Pour Dieu ! Théotime, je vous prie, quelle vertu pouvaient avoir ces gens-là, qui volontairement, et comme à prix fait, renversaient toutes les lois de la religion? Sénèque avait fait un livre contre les superstitions, dans lequel il avait repris l’impiété païenne avec beaucoup de liberté. Or, cette liberté, dit le grand saint Augustin (1), se trouva en ses écrits, et non pas en sa vie, puisque même il conseilla que l’on rejetât de coeur la superstition, mais qu’on ne laissât pas de la pratiquer ès actions; car voici ses paroles : « lesquelles superstitions le sage observera comme commandées par les lois, non pas comme agréables aux dieux. » Comme pouvaient être vertueux ceux qui, comme rapporte saint Augustin, estimaient que le sage se devait tuer quand il ne pouvait ou ne devait plus supporter les calamités de cette vie, et toutefois ne voulaient pas avouer que les calamités fussent misérables, ni les misères calamiteuses, ains maintenaient que le sage était toujours heureux et sa vie bienheureuse? « O quelle vie bienheureuse, dit saint Augustin, pour laquelle éviter on a même recours à la mort! Si elle est bienheureuse, que n’y demeurez-vous?» Aussi celui d’entre les stoïciens et capitaines qui, pour s’être tué lui-même eu la ville d’Utique, afin d’éviter une calamité qu’il estimait indigne de sa vie, a été tant loué par les cervelles profanes, fit cette action avec si peu de véritable vertu, que, comme dit saint Augustin (2), il ne témoigna pas un courage qui voulût éviter la déshonnêteté, mais une âme infirme qui n’eut pas l’assurance d’attendre l’adversité; car, s’il eût estimé chose infâme de vivre sous la victoire de César, pourquoi eût-il commandé d’espérer en la douceur de César? Comme n’eût-il conseillé à son fils de mourir avec lui, si la mort était meilleure et plus honnête que la vie? Il se tua donc, ou parce qu’il envia à César la gloire qu’il eût eue de lui donner la vie, ou parce qu’il appréhenda la honte de vivre sous un vainqueur qu’il haïssait; en quoi il peut être loué d’un gros et, encore à l’aventure, grand courage, mais non pas d’un sage, vertueux et constant esprit. La cruauté qui se pratique sens émotion et de sang-froid, est la plus cruelle de toutes, et c’en est de même du désespoir; car celui qui est le plus lent, le plus délibéré, le plus résolu, est aussi le moins excusable et le plus désespéré.

(1) De civit., lib. XIX, c. IV.
(2) Ibid., lib. I, c., XXII et XXIII.
= = = = = = =
Consignes:
1 - Condensez sous forme de liste le paragraphe du texte source qui commence par « Pour Dieu ! Théotime », en conservant ses faits principaux.
2 - D'après le texte source, dans quelle ville le stoïcien mentionné s'est-il donné la mort ?
3 - Poursuivez le texte source sur la vertu des sages païens en reprenant juste après sa dernière phrase.
La liste n'est d'aucune utilité pour les consignes.

(Données de localisation des mots et des éléments)
= = = = = = =
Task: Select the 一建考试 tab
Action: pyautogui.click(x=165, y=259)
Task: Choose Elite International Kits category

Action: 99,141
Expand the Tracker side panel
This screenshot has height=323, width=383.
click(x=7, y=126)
= = = = = = =
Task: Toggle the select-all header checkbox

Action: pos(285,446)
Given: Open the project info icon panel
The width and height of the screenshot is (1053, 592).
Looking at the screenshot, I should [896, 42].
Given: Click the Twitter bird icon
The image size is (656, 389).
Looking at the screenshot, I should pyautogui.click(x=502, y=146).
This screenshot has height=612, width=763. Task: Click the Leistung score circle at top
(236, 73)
= = = = = = =
Réponses aux consignes:
1 -
- Sénèque avait écrit un livre contre les superstitions. Selon saint Augustin, la liberté de ce livre se trouvait dans ses écrits et non dans sa vie, puisqu'il conseillait de rejeter la superstition de cœur tout en continuant de la pratiquer.
- Certains estimaient que le sage devait se tuer quand il ne pouvait plus supporter les calamités de la vie, tout en soutenant que le sage était toujours heureux. Saint Augustin raille cette contradiction.
- Le stoïcien qui se tua à Utique pour éviter de vivre sous la victoire de César fut très loué par les esprits profanes.
- Selon saint Augustin, ce geste révélait une âme infirme plutôt qu'un vrai courage. Il avait en effet commandé d'espérer en la douceur de César et n'avait pas conseillé à son fils de mourir avec lui.
- Il se tua par envie de la gloire qu'aurait eue César à lui laisser la vie, ou par crainte de la honte de vivre sous un vainqueur haï. On peut louer son courage, mais non sa sagesse ni sa vertu.
- Comme la cruauté pratiquée de sang-froid, le désespoir le plus délibéré est le moins excusable.

2 - À Utique.

3 -
Et quant à Lucrèce (afin que nous n’oubliions pas aussi les valeurs du sexe moins courageux), ou elle fut chaste parmi la violence et le forcement du fils de Tarquinius, ou elle ne le fut pas. Si Lucrèce ne fut pas chaste, pourquoi loue-t-on donc la chasteté de Lucrèce? Si Lucrèce fut chaste et innocente en cet accident-là, Lucrèce ne fut-elle pas méchante de tuer l’innocente Lucrèce? Si elle fut adultère, pourquoi est-elle tant louée? Si elle fut pudique, pourquoi fut-elle tuée? Mais elle craignait l’opprobre et la honte de ceux qui eussent pu croire que la déshonnêteté qu’elle avait soufferte violemment tandis qu’elle était en vie, eût aussi été soufferte volontairement, si après icelle elle fût demeurée en vie ; elle eût peur qu’on l’estimât complice du péché, si ce qui avait été fait en elle vilainement était supporté par elle patiemment. Eh donc! faut-il pour fuir la honte et l’opprobre qui dépend de l’opinion des hommes, accabler l’innocent et tuer le juste? Faut-il maintenir l’honneur aux dépens de la vertu, et la réputation au péril de l’équité? Telles furent les vertus des plus vertueux païens envers Dieu et envers eux-mêmes.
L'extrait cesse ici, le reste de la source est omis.